You are viewing the version of this documentation from Perl 5.29.1. This is a development version of Perl.
${^GLOBAL_PHASE}

The current phase of the perl interpreter.

Possible values are:

CONSTRUCT

The PerlInterpreter* is being constructed via perl_construct. This value is mostly there for completeness and for use via the underlying C variable PL_phase. It's not really possible for Perl code to be executed unless construction of the interpreter is finished.

START

This is the global compile-time. That includes, basically, every BEGIN block executed directly or indirectly from during the compile-time of the top-level program.

This phase is not called "BEGIN" to avoid confusion with BEGIN-blocks, as those are executed during compile-time of any compilation unit, not just the top-level program. A new, localised compile-time entered at run-time, for example by constructs as eval "use SomeModule" are not global interpreter phases, and therefore aren't reflected by ${^GLOBAL_PHASE}.

CHECK

Execution of any CHECK blocks.

INIT

Similar to "CHECK", but for INIT-blocks, not CHECK blocks.

RUN

The main run-time, i.e. the execution of PL_main_root.

END

Execution of any END blocks.

DESTRUCT

Global destruction.

Also note that there's no value for UNITCHECK-blocks. That's because those are run for each compilation unit individually, and therefore is not a global interpreter phase.

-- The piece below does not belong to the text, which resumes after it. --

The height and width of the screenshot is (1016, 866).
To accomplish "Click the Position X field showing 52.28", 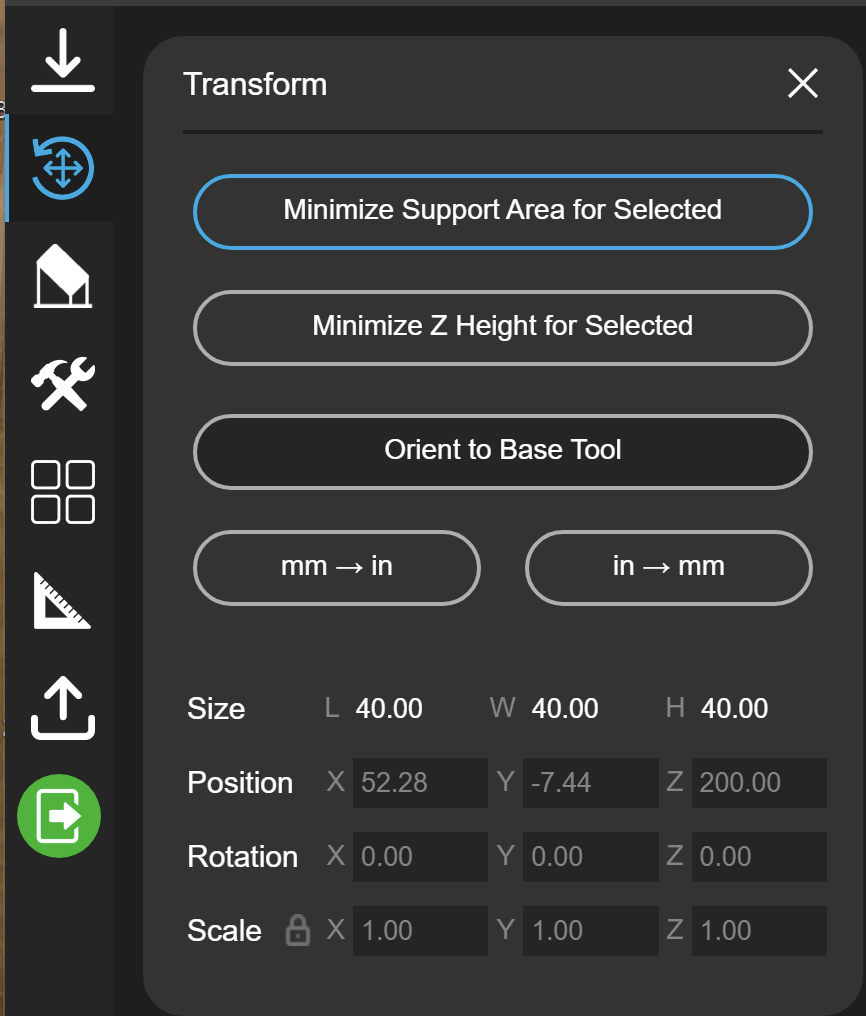I will [x=420, y=783].
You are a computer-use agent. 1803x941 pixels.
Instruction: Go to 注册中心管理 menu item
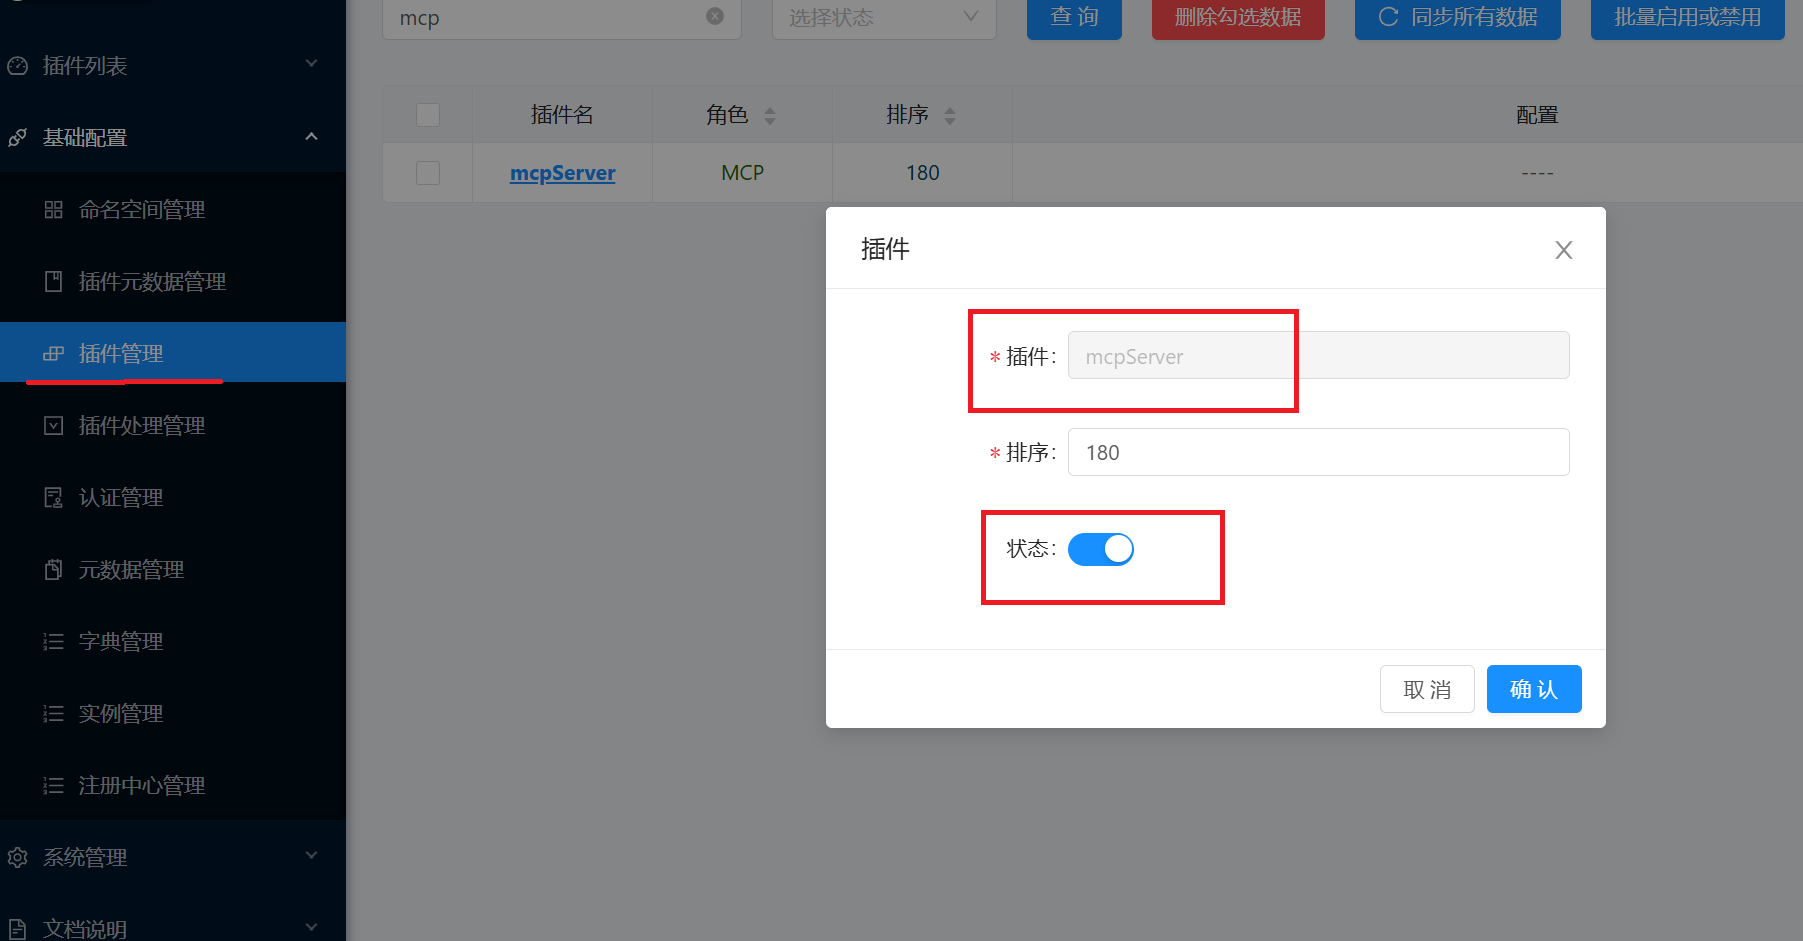click(x=142, y=786)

Not every program has to go through each of the possible phases, but transition from one phase to another can only happen in the order described in the above list.

An example of all of the phases Perl code can see:

BEGIN { print "compile-time: ${^GLOBAL_PHASE}\n" }

INIT  { print "init-time: ${^GLOBAL_PHASE}\n" }

CHECK { print "check-time: ${^GLOBAL_PHASE}\n" }

{
    package Print::Phase;

    sub new {
        my ($class, $time) = @_;
        return bless \$time, $class;
    }

    sub DESTROY {
        my $self = shift;
        print "$$self: ${^GLOBAL_PHASE}\n";
    }
}

print "run-time: ${^GLOBAL_PHASE}\n";

my $runtime = Print::Phase->new(
    "lexical variables are garbage collected before END"
);

END   { print "end-time: ${^GLOBAL_PHASE}\n" }

our $destruct = Print::Phase->new(
    "package variables are garbage collected after END"
);

This will print out

compile-time: START
check-time: CHECK
init-time: INIT
run-time: RUN
lexical variables are garbage collected before END: RUN
end-time: END
package variables are garbage collected after END: DESTRUCT

This variable was added in Perl 5.14.0.